Further evaluation has led researches to push for earlier transfusion of blood product components as in the prehospital setting. Studies from severe combat casualties showed that an aggressive approach to prehospital blood transfusion was associated with large improvement in mortality; however, further randomized studies were necessary.24 Severely injured patients are now receiving blood transfusion in the civilian setting while en route to facilitate early hemostatic resuscitation and prevention of coagulopathy complications. Brown and colleagues conducted a retrospective, case-controlled analysis of patients who received prehospital packed red blood cells (240 patients) against those who did not (480 patients).25 Their study showed an increased likelihood of 24-hour survival, lower odds of shock, and lower overall 24-hour blood transfused. A subsequent paper from these investigators evaluated over 2,000 blunt trauma patients arrived at one of eight subject institutions within 2 hours of injury.26 Of the 2007 patients, 50 (3.5%) received blood in the prehospital setting, and they were compared to controls who did not. Those patients who received prehospital blood had a 95% reduction in the odds of 24-hour mortality, 64% reduction in 30-day mortality, and an 88% reduction in the incidence of trauma-induced coagulopathy.

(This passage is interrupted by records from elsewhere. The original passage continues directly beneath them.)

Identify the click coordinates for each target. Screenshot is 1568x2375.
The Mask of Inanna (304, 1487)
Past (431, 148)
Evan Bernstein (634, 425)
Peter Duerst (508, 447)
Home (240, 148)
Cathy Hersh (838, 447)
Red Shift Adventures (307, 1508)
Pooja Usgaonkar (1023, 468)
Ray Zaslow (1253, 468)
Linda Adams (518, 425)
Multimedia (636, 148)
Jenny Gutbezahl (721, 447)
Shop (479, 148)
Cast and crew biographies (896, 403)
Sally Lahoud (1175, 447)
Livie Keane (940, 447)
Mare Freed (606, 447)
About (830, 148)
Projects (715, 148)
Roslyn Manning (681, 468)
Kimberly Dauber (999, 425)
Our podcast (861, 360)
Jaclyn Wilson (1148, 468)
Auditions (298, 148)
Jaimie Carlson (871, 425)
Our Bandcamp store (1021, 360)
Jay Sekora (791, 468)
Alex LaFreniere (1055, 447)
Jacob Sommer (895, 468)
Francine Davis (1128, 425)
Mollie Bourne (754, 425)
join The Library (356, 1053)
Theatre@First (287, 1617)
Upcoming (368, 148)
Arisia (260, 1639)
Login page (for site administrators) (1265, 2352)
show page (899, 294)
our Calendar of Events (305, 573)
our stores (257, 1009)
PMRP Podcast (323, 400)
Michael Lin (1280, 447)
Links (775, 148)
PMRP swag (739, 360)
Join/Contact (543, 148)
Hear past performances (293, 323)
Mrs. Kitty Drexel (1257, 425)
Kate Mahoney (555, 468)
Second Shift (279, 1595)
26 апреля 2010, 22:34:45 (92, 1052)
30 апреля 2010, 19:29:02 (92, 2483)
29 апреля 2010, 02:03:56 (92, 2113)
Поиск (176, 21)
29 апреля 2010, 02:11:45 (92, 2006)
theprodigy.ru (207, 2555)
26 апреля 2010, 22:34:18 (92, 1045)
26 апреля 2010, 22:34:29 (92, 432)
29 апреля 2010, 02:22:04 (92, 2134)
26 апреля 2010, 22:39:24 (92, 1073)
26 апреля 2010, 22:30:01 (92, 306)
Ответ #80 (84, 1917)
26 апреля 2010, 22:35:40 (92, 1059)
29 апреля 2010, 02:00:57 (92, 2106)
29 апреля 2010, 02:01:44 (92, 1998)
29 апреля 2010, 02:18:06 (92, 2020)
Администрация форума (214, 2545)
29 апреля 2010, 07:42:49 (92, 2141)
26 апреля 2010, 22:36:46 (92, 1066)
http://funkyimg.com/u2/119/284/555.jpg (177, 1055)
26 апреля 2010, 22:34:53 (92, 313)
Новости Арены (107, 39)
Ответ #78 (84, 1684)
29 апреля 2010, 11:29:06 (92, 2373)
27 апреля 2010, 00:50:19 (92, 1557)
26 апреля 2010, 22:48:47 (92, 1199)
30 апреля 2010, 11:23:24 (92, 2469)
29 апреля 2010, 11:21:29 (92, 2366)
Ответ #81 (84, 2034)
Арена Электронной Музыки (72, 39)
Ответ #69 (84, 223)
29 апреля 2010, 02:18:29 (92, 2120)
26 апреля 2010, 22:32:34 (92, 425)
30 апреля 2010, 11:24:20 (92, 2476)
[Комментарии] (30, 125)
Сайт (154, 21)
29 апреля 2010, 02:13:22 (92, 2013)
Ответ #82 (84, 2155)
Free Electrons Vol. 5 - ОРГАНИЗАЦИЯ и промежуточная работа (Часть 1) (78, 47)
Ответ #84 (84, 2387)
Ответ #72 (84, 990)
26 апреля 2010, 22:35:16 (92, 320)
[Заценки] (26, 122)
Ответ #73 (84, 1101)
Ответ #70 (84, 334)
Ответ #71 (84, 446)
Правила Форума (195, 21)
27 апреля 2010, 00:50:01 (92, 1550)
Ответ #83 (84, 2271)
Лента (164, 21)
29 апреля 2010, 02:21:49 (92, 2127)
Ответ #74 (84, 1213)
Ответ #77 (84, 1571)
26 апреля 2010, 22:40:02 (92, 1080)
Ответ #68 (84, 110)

In patients without evidence of hemorrhage or in prehospital settings where blood and blood products are not available, numerous choices of fluid are available. However, most fluid options are actually poor choices for resuscitation of injured patients. Normal saline (0.9% sodium chloride) has an average pH of 5.5, with a sodium and chloride concentration of 154 mEq/L. Normal saline is often preferred as a universal solution for prehospital settings as it is “compatible with blood,” contains no potassium, and is cheap to carry; with a low overall cost and extended shelf life. Lactated Ringer’s, initially developed to support organs in the lab (because of calcium content) and later championed for treating cholera, has only a slightly better physiologic profile. Lactated Ringer’s gives the clinician a better average pH of 6.5, with lower sodium (130 mEq/L) and chloride content (109). The optimal fluid, however, is Plasmalyte®/Normosol® which has an average pH of 7.4 and an electrolyte content that resembles a normal metabolic profile (sodium – 140 mEq/L, potassium – 5.0 mEq/L, chloride – 98 mEq/L, and magnesium – 3.0 mEq/L). In addition to its superior profile, Plasmalyte® is compatible with all blood products and has been shown in a randomized trial to result in improved acid–base status and less hyperchloremia at 24 hours postinjury.27 There is increased interest in the use of plasma as a prehospital fluid, be it conventional or freeze dried, and this is reflected in the ongoing Prehospital Use of Plasma in Traumatic Hemorrhage (PUPTH trial).28 The aim of this study is to compare prehospital resuscitation with plasma versus normal saline in patients who are found to be in shock from either blunt or penetrating mechanisms. While results are pending, hopefully this study will shed more light on the ideal type and amount of prehospital fluid for resuscitation.
TRIAGE
Triage is an active process that takes into account multiple factors with the goal of transporting the patient to the correct trauma center in the shortest amount of time. The Centers for Disease Control and Prevention have published guidelines helping to facilitate proper triage of injured patients since 1999. These guidelines underwent their most recent update in 2011 and use physiologic, anatomic, and the mechanisms of the injury to guide the triage of the patient.29 Changes specific to the 2011 update include lowering GCS for the physiologic criteria, broadening the definition of injuries in the anatomic criteria, and addressing the differences in older adult trauma patients relative to young trauma patients. The implementation of these guidelines is key to preventing both under- and overtriage of the acutely injured patient. Undertriage is the practice of sending an acutely injured patient to a lower than needed tier in the trauma system. This leads to prolongation to definitive care for injuries, multiple transfers to identify the correct level of care, and overall worse care of the patient. Overtriage is transferring a patient to a highest-level trauma system when their injuries do not warrant that level of care. This allocates scarce resources to patients who ultimately do not need them, and as such may prevent those who need that resource appropriately from getting it. In 2011, a review of the triage guidelines from 1999 compared to 2006 showed a statistically significant decrease in the number of patients who were overtriaged when the guidelines were followed appropriately.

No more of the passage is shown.